Everyone talks about the brave new world of changing car technologies. From all the latest high-tech safety features using cameras and sensors and connected cars with their built-in navigation systems to alternative energy-efficient fuels and the soon-to-be reality of driverless vehicles, a lot has happened to automobiles during the past 50 years, and much of in just the last decade. But the same is true for selling used cars as well. At least 40 million used cars will be sold in 2019, and how these cars are sold today has changed over the years, and will continue to change in the future.

The “For Sale” Sign in the Window

car for sale sign

As you drive around your community, do you see cars with “for sale” signs in the window? Yes, it may be old-fashioned, but it’s still a way many people sell their used cars today. But it’s also not as simple as it used be.

Nowadays you have to make sure it’s even legal to put a for sale sign in your car window. There are a number of different places in the US where it’s illegal, and you could get slapped with a fine. You also have to avoid obstructing the driver’s view through the windshield and both front door windows. Again, believe it or not, various states and municipalities may have very specific rules around allowable colors, sizes and placement of such signs. Those rules might not be an enforcement priority, but it’s better to be safe than sorry.

But, you don’t have to worry about getting in trouble for driving around with a for sale sign in the window of your car if you can park it in a visible place where people will see it. This is more common in rural areas than urban areas, but it’s a way that still works for a lot people if they don’t need to drive the car they’re trying to sell. If you can take this route, then you’d want to write the key information on the windshield like they do at dealerships using windshield markers.

Selling Used Cars Through Newspaper Classified Ads

car classified ads

The first paid advertisement in a regular print newspaper happened in 1704, and it was basically what today we would call a classified ad. Classified ads are text-only ads (no images) that are grouped into different “classes” according to what is being sold.
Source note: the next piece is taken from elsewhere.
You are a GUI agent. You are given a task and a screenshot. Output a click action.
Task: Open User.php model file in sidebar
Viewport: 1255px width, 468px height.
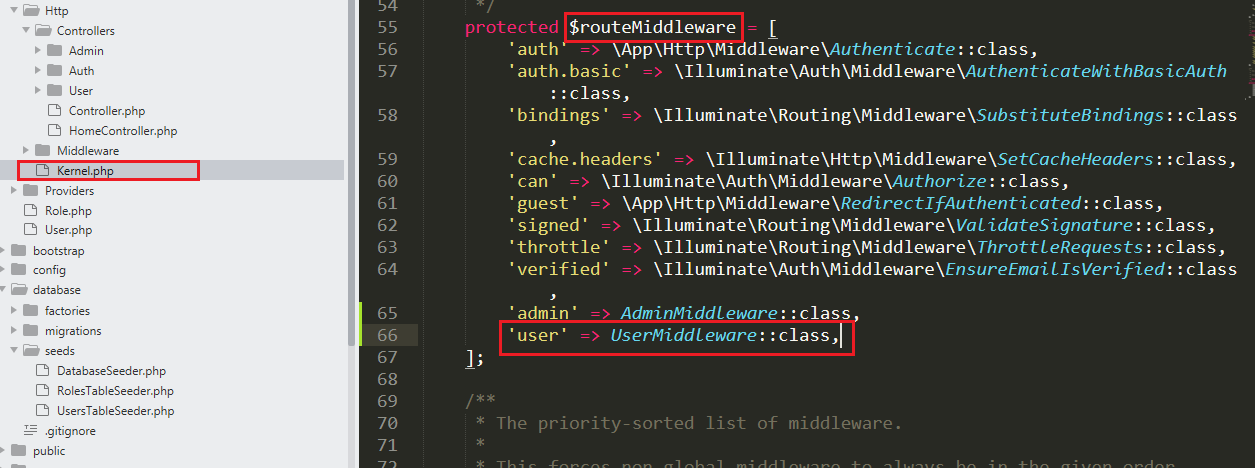coord(68,230)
They’re much less expensive than newspaper display ads (with images) and quickly became the go-to place where people could announce to the local community what they were trying to sell.

Back in 2003, the overall market for classified ads in newspapers $15.9 billion, with consumers paying by the line or by the word for their ads. As you might expect, classified ads in newspapers have been in a state of perpetual decline as everyone switches over to advertising their stuff for sale online, including selling used cars.

But classified ads in newspapers are still an effective way for selling used cars for lots of people, and especially for those in thousands of smaller communities across the country where people are more likely to have a subscription to their local daily newspaper. For the most part, you don’t put as much information into a print classified ad as you would for an online ad, but you also don’t have to because if someone is interested in the make/model of the car you’re selling, they will call you to find out the details.

Shifting to Online Channels for Selling Used Cars

selling you car online

As you might imagine, the rise of the internet in the mid-1990s changed everything. When more and more people began spending time online, it didn’t take long for car sellers to figure out they could reach a lot of people about selling their car by getting the word out on the internet. And there are tons of different ways to do that. For a number of years, eBay Motors was the go-to place for selling used cars online. Then along came Craigslist, which was very appealing because the ads you place there are free, which is why millions of people still use it today. But be sure to read our article What to Expect When You Sell Your Car on Craigslist before you go that route so you know how to do it right and how do it safely.

Now there are many sites where you can list your car for sale, including Cars.com, Autotrader, Facebook Marketplace, and CarGurus, just to name a few of the biggest and best-known sites. Each one is a little different, and some are free while others will charge you a fee for your listing.

Selling Used Cars to Car-Buying Services

sellin gyour car to car buying services

There is also a whole new crop of car-buying services that will take your used car off your hands, with most of the transaction being handled online. Sites that fall into this category include Vroom, Driveo, Peddle, and Carvana, among others. You enter some information on their site, then they send you a quote and if you agree it’s a fair price, they’ll send someone to pick up your car or arrange a sale in some other way. But we have some advice for you before going this route:

Take a minute to double-check your car’s worth at a site like Edmunds True Market Value and/or Kelley Blue Book Value (KBB)to get a quick idea of whether or not the offer is decent.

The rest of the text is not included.